- Born: December 19, 1926 Caibarién, Cuba
- Died: August 8, 2006 (aged 79) Havana, Cuba

= Gustavo Arcos =

Gustavo Arcos Bergnes (December 19, 1926, in Caibarién, Cuba - August 8, 2006, in Havana, Cuba) was a fellow Cuban revolutionary alongside Fidel Castro who later became an imprisoned dissident of the government. Arcos has been described as "a symbol of the opposition, and the dean of the opposition".

== Biography ==
Born in the small town of Caibarién, Arcos met Castro while the two attended law school at the University of Havana. He participated in the 1953 attack on Moncada Barracks that jump-started the Cuban Revolution against then-leader Fulgencio Batista, where he suffered a gunshot wound to the back that partially disabled his right leg and left him a legacy of lifelong pain.

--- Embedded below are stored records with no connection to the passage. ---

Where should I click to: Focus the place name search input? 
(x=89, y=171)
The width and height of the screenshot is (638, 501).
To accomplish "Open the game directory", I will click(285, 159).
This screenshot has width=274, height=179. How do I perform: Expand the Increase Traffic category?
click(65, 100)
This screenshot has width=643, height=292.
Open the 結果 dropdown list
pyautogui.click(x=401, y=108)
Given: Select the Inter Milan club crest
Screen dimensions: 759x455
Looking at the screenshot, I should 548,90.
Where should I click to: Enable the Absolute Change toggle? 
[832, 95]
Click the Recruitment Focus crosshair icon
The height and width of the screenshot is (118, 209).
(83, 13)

Freed under a pardon, Arcos spent the next several years gathering support, money, and munitions throughout Mexico, South America, and the United States. Following the success of the revolution in 1959, Arcos became Cuba's ambassador to Belgium. However, while Arcos was away, he grew disillusioned both by Cuba's alliance with the Soviet Union, and what he saw to be the dictatorial tendencies of Fidel Castro.

Upon his return, he began expressing dissent against Castro and the Cuban government. In response, he was arrested and sentenced to 10 years as a counterrevolutionary. He was released after a long hunger strike in 1969, but his request to leave the country was refused.

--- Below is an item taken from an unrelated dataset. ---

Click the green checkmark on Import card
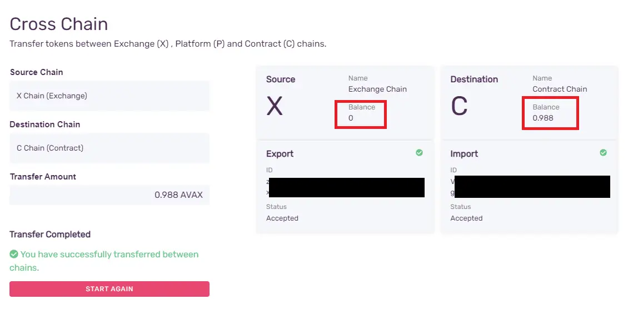628x314 pixels. pos(603,153)
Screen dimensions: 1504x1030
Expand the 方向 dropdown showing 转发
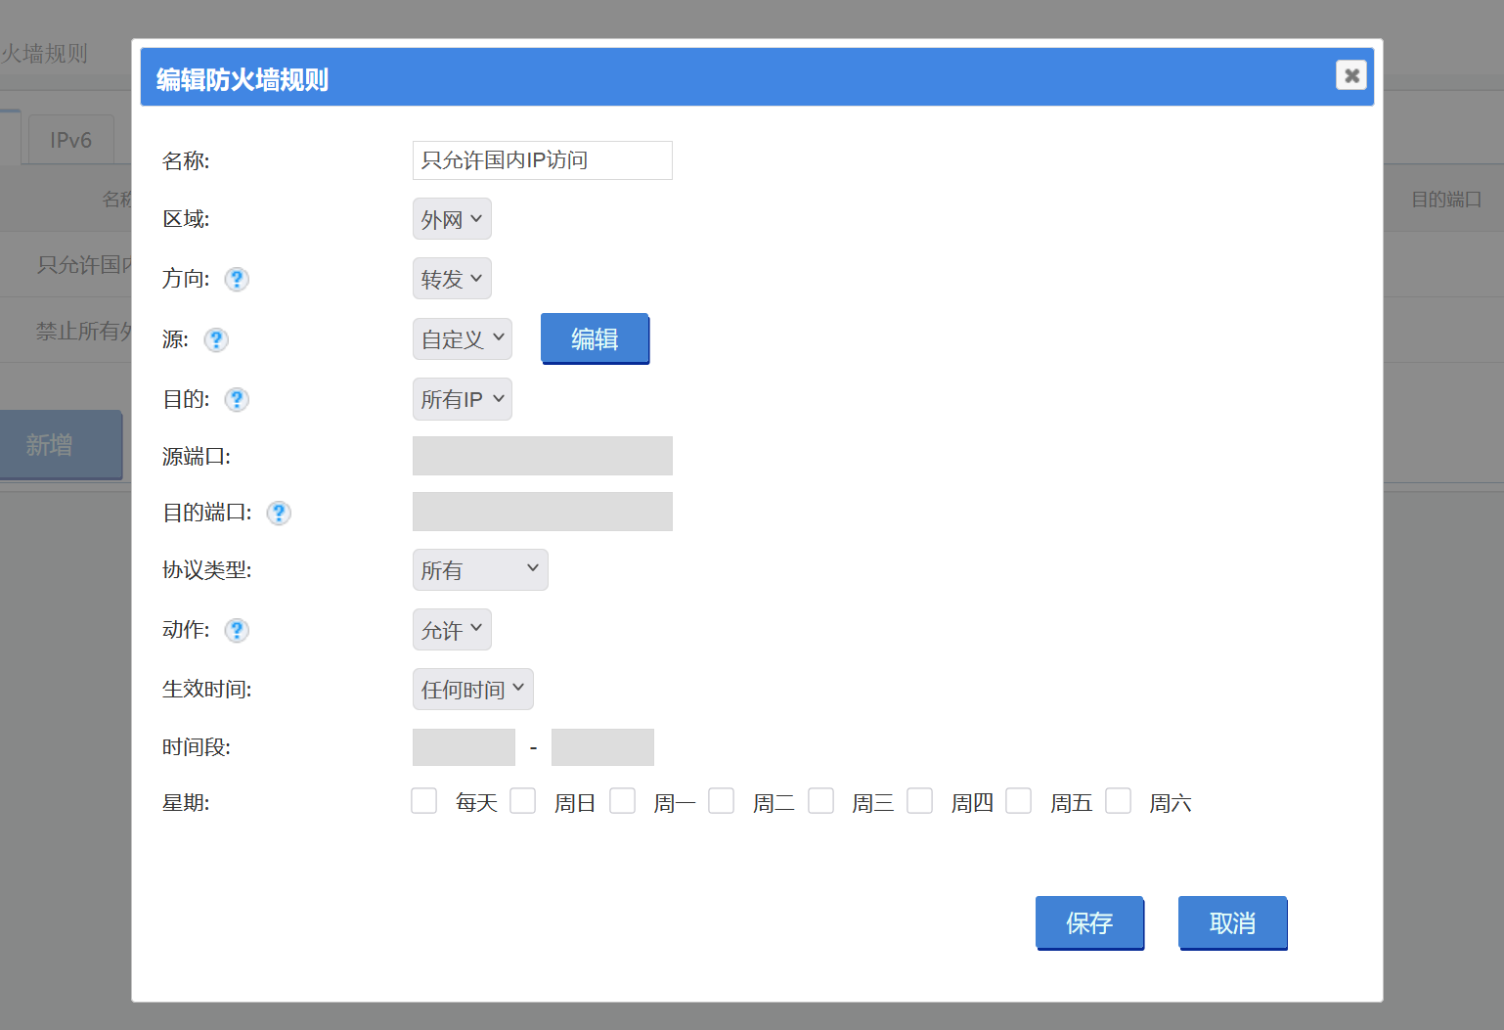452,279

An attempt to leave the country put Arcos in jail again in 1981. He was released in 1988, and quickly became the executive secretary of the Cuban Committee for Human Rights, which he had joined in the early 1980s. His brother, Sebastian Arcos Bergnes was appointed vice-President of the Committee and was responsible for expanding it from a small Havana-based group into a nationwide organization. Gustavo decided not to leave Cuba and spent the rest of his life trying to improve human rights on the island and promoting a peaceful transition to democracy, stoically suffering repeated harassment, arrests, and "acts of repudiation".

Arcos died on August 8, 2006, after an illness. He was 79. In a number of respects his life story resembles that of Mario Chanes de Armas, another Moncada veteran.